The Code works for a single county.
So I tried to use a for Loop but R is unable to use the read.dta with a wildcard.
I'm new to R and using usually Stata so the question is maybe quite stupid and my code quite messy.
Sorry and Thanks in advance
Nathan
for(i in 1:402)
{
alo[i] <- read.dta("/Users/nathanrhauke/Desktop/MA_NH/Data/ALO/SEASONAL_ADJUSTMENT/SINGLE_SERIES/County[i]")
alo_ts[i] <-ts(alo[i], freq = 12, start = 2007)
m[i] <- seas(alo_ts[i])
original[i]<-as.data.frame(original(m[i]))
adjusted[i]<-as.data.frame(final(m[i]))
trend[i]<-as.data.frame(trend(m[i]))
irregular[i]<-as.data.frame(irregular(m[i]))
County[i] <- data.frame(cbind(adjusted[i],original[i],trend[i],irregular[i], deparse.level =1))

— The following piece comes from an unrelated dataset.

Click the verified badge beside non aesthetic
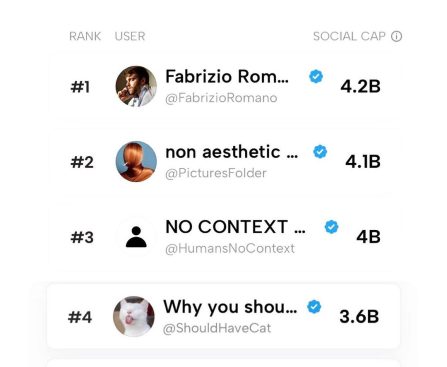Image resolution: width=447 pixels, height=367 pixels. 320,152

write.dta(County[i], "/Users/nathanrhauke/Desktop/MA_NH/Data/ALO/SEASONAL_ADJUSTMENT/ADJUSTED_SERIES/County[i].dta")
}
This is a good place to use a function and the *apply family. As noted in a comment, your main problem is likely to be that you're using Stata-like character string construction that will not work in R. You need to use paste (or paste0, as here) rather than just passing the indexing variable directly in the string like in Stata. Here's some code:
f <- function(i) {
d <- read.dta(paste0("/Users/nathanrhauke/Desktop/MA_NH/Data/ALO/SEASONAL_ADJUSTMENT/SINGLE_SERIES/County",i,".dta"))
alo_ts <- ts(d, freq = 12, start = 2007)
m <- seas(alo_ts)
original <- as.data.frame(original(m))
adjusted <- as.data.frame(final(m))
trend <- as.data.frame(trend(m))
irregular <- as.data.frame(irregular(m))
County <- cbind(adjusted,original,trend,irregular, deparse.level = 1)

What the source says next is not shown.